According to the SEC’s orders, the advisers failed to file annual reports on Form PF informing the agency about the private funds they advise, including the amount of assets under management, fund strategy, performance, and use of borrowed money and derivatives. Private fund advisers managing $150 million or more of assets have been required to make annual filings on Form PF since 2012. The orders found that the 13 advisers were delinquent in their filings over multi-year periods.
The SEC uses Form PF data to monitor industry trends, inform rulemaking, identify compliance risks, and target examinations and enforcement investigations. The SEC publishes quarterly reports with aggregated information and statistics derived from Form PF data to inform the public about the private fund industry. It also provides Form PF data to the Financial Stability Oversight Council to help it evaluate systemic risks posed by hedge funds and other private funds.

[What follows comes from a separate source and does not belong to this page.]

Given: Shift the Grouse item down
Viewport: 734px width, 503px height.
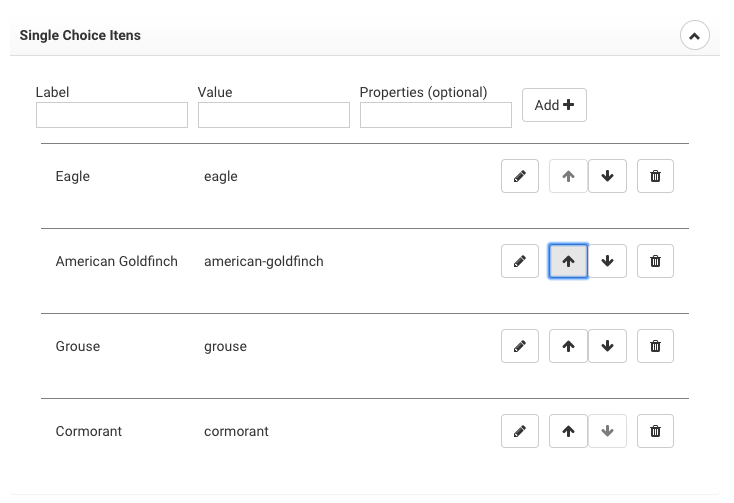Looking at the screenshot, I should 607,346.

The SEC’s orders find that the advisers violated the reporting requirements of the Investment Advisers Act of 1940. Without admitting or denying the findings, the advisers agreed to be censured, to cease and desist, and to each pay a $75,000 civil penalty. During the course of the SEC’s investigation, the advisers also remediated their failures by making the necessary filings.
It is likely there will be more enforcement actions in this area. The investigation may have turned up more private funds that did not file a Form PF but have additional compliance deficiencies or other private funds that have not remediated their failure like the settling group.